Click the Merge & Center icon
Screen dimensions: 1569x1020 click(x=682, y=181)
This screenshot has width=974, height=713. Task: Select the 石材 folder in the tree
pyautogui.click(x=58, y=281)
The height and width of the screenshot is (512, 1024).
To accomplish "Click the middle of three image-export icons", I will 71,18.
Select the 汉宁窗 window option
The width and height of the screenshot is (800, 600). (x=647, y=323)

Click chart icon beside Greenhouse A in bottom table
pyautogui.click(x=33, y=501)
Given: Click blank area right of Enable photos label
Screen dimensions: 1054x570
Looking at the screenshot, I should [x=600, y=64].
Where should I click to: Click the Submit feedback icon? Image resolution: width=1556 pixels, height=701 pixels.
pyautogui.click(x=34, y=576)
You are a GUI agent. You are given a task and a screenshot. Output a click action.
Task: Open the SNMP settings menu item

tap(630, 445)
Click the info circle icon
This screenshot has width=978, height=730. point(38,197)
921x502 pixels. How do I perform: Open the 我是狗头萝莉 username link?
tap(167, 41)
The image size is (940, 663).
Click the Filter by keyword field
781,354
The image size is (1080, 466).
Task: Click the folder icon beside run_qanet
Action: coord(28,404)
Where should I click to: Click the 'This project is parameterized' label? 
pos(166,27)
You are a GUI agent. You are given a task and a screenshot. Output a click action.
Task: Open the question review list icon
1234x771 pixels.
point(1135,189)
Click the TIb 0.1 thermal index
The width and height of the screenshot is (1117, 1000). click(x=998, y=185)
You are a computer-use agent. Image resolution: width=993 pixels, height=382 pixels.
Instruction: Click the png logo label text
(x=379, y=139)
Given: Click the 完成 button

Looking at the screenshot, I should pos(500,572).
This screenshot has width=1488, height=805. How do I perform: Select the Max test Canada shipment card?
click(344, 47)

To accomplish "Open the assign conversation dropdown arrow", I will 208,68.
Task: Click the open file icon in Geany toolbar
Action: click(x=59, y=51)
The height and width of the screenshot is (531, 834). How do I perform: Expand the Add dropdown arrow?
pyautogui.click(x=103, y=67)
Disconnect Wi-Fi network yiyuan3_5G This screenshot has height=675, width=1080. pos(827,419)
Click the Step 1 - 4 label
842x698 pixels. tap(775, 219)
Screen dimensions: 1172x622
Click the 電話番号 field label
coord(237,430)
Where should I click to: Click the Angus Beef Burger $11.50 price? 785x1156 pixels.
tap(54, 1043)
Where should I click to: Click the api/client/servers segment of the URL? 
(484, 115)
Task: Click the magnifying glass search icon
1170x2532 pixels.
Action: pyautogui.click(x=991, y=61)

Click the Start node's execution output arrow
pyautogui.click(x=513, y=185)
______________________________
Reproduce the material above, every line of it, exactly.

Click the Merge & Center icon
Screen dimensions: 1569x1020 click(x=682, y=181)
This screenshot has width=974, height=713. Task: Select the 石材 folder in the tree
pyautogui.click(x=58, y=281)
The height and width of the screenshot is (512, 1024).
To accomplish "Click the middle of three image-export icons", I will 71,18.
Select the 汉宁窗 window option
The width and height of the screenshot is (800, 600). (x=647, y=323)

Click chart icon beside Greenhouse A in bottom table
pyautogui.click(x=33, y=501)
Given: Click blank area right of Enable photos label
Screen dimensions: 1054x570
Looking at the screenshot, I should [x=600, y=64].
Where should I click to: Click the Submit feedback icon? Image resolution: width=1556 pixels, height=701 pixels.
pyautogui.click(x=34, y=576)
You are a GUI agent. You are given a task and a screenshot. Output a click action.
Task: Open the SNMP settings menu item

tap(630, 445)
Click the info circle icon
This screenshot has width=978, height=730. point(38,197)
921x502 pixels. How do I perform: Open the 我是狗头萝莉 username link?
tap(167, 41)
The image size is (940, 663).
Click the Filter by keyword field
781,354
The image size is (1080, 466).
Task: Click the folder icon beside run_qanet
Action: coord(28,404)
Where should I click to: Click the 'This project is parameterized' label? 
pos(166,27)
You are a GUI agent. You are given a task and a screenshot. Output a click action.
Task: Open the question review list icon
1234x771 pixels.
point(1135,189)
Click the TIb 0.1 thermal index
The width and height of the screenshot is (1117, 1000). click(x=998, y=185)
You are a computer-use agent. Image resolution: width=993 pixels, height=382 pixels.
Instruction: Click the png logo label text
(x=379, y=139)
Given: Click the 完成 button

Looking at the screenshot, I should pos(500,572).
This screenshot has width=1488, height=805. How do I perform: Select the Max test Canada shipment card?
click(344, 47)

To accomplish "Open the assign conversation dropdown arrow", I will 208,68.
Task: Click the open file icon in Geany toolbar
Action: click(x=59, y=51)
The height and width of the screenshot is (531, 834). How do I perform: Expand the Add dropdown arrow?
pyautogui.click(x=103, y=67)
Disconnect Wi-Fi network yiyuan3_5G This screenshot has height=675, width=1080. pos(827,419)
Click the Step 1 - 4 label
842x698 pixels. tap(775, 219)
Screen dimensions: 1172x622
Click the 電話番号 field label
coord(237,430)
Where should I click to: Click the Angus Beef Burger $11.50 price? 785x1156 pixels.
tap(54, 1043)
Where should I click to: Click the api/client/servers segment of the URL? 
(484, 115)
Task: Click the magnifying glass search icon
1170x2532 pixels.
Action: pyautogui.click(x=991, y=61)

Click the Start node's execution output arrow
pyautogui.click(x=513, y=185)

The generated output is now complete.